Many activists seem to think nationalism always defeats movements from below. At the first waving of the flag, apparently, the left scuttles for cover; as soon as bombs fell in Afghanistan, the movement against capitalist globalisation was hopeless.

Historically, though, the reality is different. Most of the revolutionary waves of the 20th century have been associated with major wars: the period 1916 — 1923 which saw revolutions in Russia and Ireland, as well as failed attempts in Italy, Hungary, Germany and elsewhere; the European Resistance movements of the mid-1940s which defeated fascism in Yugoslavia and had to be put down by Allied troops in Greece; and the movements of 1968, fuelled by opposition to imperial war in Vietnam.

Patriotism is certainly ‘the last refuge of the scoundrel’. It is not surprising that the Bush administration should have clutched at the events of September 11th: in the face of recession, a growing anti-capitalist alliance at home and the legacy of the Florida count, dead Afghanis mean strong poll ratings.

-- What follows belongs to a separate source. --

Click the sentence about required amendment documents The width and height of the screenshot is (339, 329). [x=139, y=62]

Anarchists will not be surprised that the ‘middle-of-the-road left’ has rolled over and lined up behind the flag in the name of the nation.

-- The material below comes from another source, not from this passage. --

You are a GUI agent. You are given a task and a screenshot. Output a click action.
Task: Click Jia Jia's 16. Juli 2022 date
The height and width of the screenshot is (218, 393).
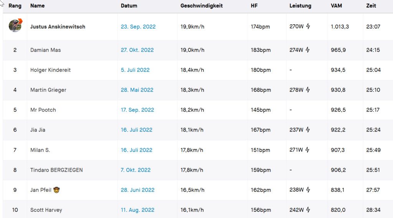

But long wars are dangerous for states. The problem with mobilising people — interrupting their everyday routines and giving them a part to play on a world stage — is that they soon start to set their own goals. The First World War was brought to an end in a European wave of mutinies and desertions which led to revolution in Russia and Germany and the end of four empires. The Resistance movements supported by the Allies had a distressing tendency to set their own agendas, to which European welfare states are an indirect response. The long war in Vietnam (1945 — 1975) inspired resistance movements around the world, produced draft-dodging and ‘fragging’ in the US Army and an international network of movements.

What are the implications of this analysis for the peace movement and the ‘movement of movements’ against global capitalism? Firstly, we should hold our nerve. ‘Enduring war’ has not sent us home — it produced an anti-war movement which has been faster to develop and more international than any peace movement since the 1980s. Governments want us to believe that we can do nothing; we shouldn’t agree.

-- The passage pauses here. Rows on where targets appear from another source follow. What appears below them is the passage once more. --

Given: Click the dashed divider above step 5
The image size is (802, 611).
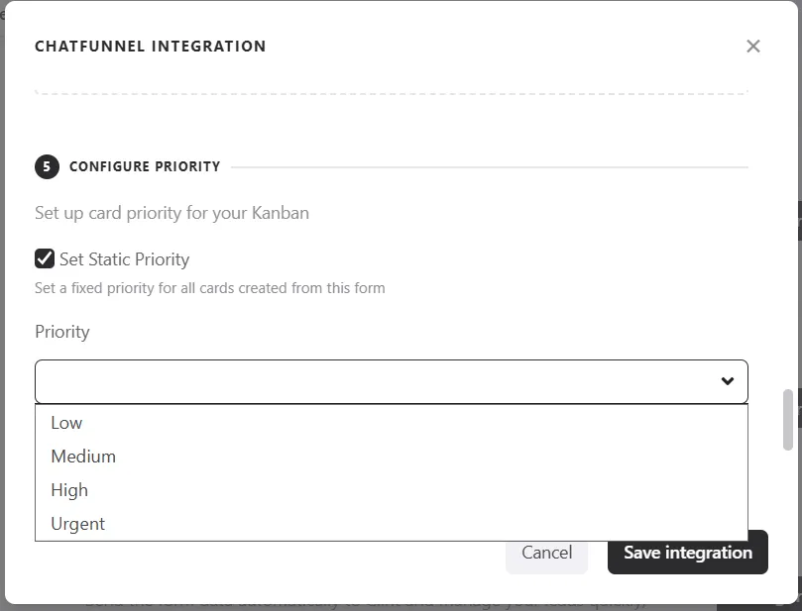Looking at the screenshot, I should [x=392, y=93].
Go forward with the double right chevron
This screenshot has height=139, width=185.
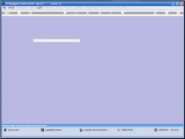tap(100, 13)
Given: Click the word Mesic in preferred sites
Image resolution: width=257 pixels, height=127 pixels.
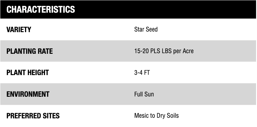Looking at the screenshot, I should coord(141,116).
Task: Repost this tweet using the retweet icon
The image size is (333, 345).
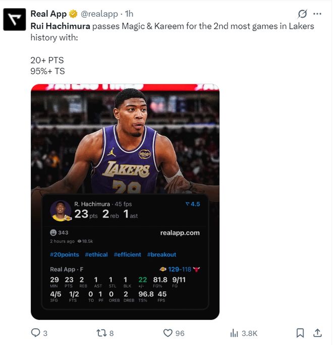Action: click(x=101, y=333)
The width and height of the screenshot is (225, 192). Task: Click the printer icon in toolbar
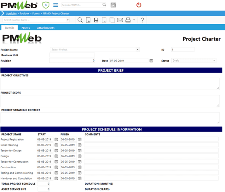(x=128, y=20)
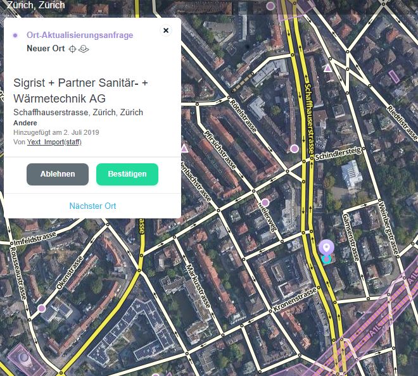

Secondly, we should organise seriously. We are promised a series of wars, to carry on past this generation, against one enemy after another, mobilising the American population (though it isn’t clear what this will mean). In this situation, popular resistance will grow over time, and we should think in terms of fostering this process.

We need to keep on the streets and keep up criticism of the war, but without burning out. This war gives us a chance to build good links internationally, across ethnic barriers, and with other movements (anti-racist, solidarity, human rights). Above all, we need sustainable campaigning geared to helping ordinary people to start taking action — and to encourage them to go further!